In my debate with Phil Fernandes in 2000 (during which he accused me of not being open-minded), I brought up the fact that theistic claims are not falsifiable. In order for a statement to be true, there must be other statements that can be made which, if true, would make the original statement false. The failure to prove those other statements actually strengthens the original statement. The statement “all polar bears are white” is falsifiable because the statement “there exists a black polar bear” would prove it wrong. The fact that we have not yet found a black polar bear strengthens our claim about white polar bears. If you can’t find such statements that would (but not necessarily do) prove you wrong, then you can’t say your proposition is true or false. I don’t think Fernandes grasped the point of falsifiability in principle. During cross-examination, I asked him to tell us how a person could, in principle, win a debate against him:
 
“Give me an example of a statement which, if true, would make your hypothesis false.”
 
Fernandes replied: “I think that if you could show that the beginning of the universe, that atheism explains that more adequately than theism does. If you could explain—”
 
“But what, specifically? Make a statement.”
 
“I am making a statement. Give me some good evidence to believe that no God exists. I mean, the Big Bang cosmology—Robert Jastrow, who himself was an agnostic, admits that Big Bang cosmology, he refers to it in his book
God and the Astronomers
as ‘scientists climbing the highest mountain and when they got to the top they found a band of theologians waiting there for centuries,’ which shows that the universe had an absolute beginning, the beginning of space, matter and time.”
 
“So, what you’re saying, then, is that someday if scientists do answer that question, you will reject your belief in a god?”
 
“That’s only one of the things. I’ve listed several reasons.”
 
“Okay, but if scientists do close that gap, and we say, ‘Aha! Now we know,’ you will reject your belief in a god? Will you be honest enough to say that your statement is falsifiable?”
 
“You’re—basically, at this point, I want to say something… How much evidence would it take for Phil Fernandes to reject the existence of his brother? Hey, I met the dude. Personally. I knew him. I walked with him.”
 
“So it is not falsifiable to you…”

◆ **Data excerpt**:
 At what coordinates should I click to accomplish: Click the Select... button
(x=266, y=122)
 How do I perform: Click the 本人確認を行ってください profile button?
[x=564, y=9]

◆ **Direction**:
Continue the account of the falsifiability debate with Phil Fernandes from its last line, "So it is not falsifiable to you…".

◆ **Answer**:
“How do you falsify—I think you could present good evidence that could maybe possibly refute me in a debate or whatever, but how can you prove to someone that another person doesn’t exist when they’ve had a personal encounter and a personal relationship with that person?”
 
“So, Jesus talks to you, and that’s why you believe in him? He talks to you and you have a—”
 
“No, I believed in him before I heard him talking to me.”
 
“But he does talk to you?”
 
“I believe that God communicates to us in his Word, through circumstances, through prayer, and things of that sort. And, by the way, Thomas Aquinas did too, and he wasn’t an idiot, so I don’t think I should be pushed into that category.” (Audience laughter)
 
“…What if I were to be so silly as to say to you that ‘I know in my heart of hearts—I have a personal experience—that atheism is real, and I know there is no way you’re going to talk me out of it.’ What would you say to my attitude?”
 
“Oh, I would say—and I don’t mean this in a negative way—but I would say basically you’re a person who is close-minded, in the sense that they’re not open to the other options. (Audience laughter, applause.) However, I am close-minded. You can’t prove to me that my brother doesn’t exist, because I know him personally and I walk with him.”
 
Falsifiability cuts both ways, of course. I am often asked what would cause me to change my mind. “What would you accept as proof that there is a God?” I can think of dozens of examples. If you were to tell me that God predicted to you that next March 14 at 2:27 a.m. a meteorite composed of 82 percent iron, 13 percent nickel and 3 percent iridium, approaching from the southwest and hitting the Earth at an angle of 82 degrees, would strike your house (not mine, of course), penetrating the building, punching a hole through your Navajo rug upstairs and the arm of the couch downstairs, ending up 17.4 inches below the basement floor and weighing 13.5 ounces, and if that happened as predicted, I would take that as serious evidence that atheism is falsified. If Jesus would materialize in front of a debate audience, captured on videotape, and if he were to tell us exactly where to dig in Israel to find the ark of the covenant containing the original stone tablets given to Moses—well, you get the idea. Atheism is exquisitely vulnerable to disproof. Theism is not.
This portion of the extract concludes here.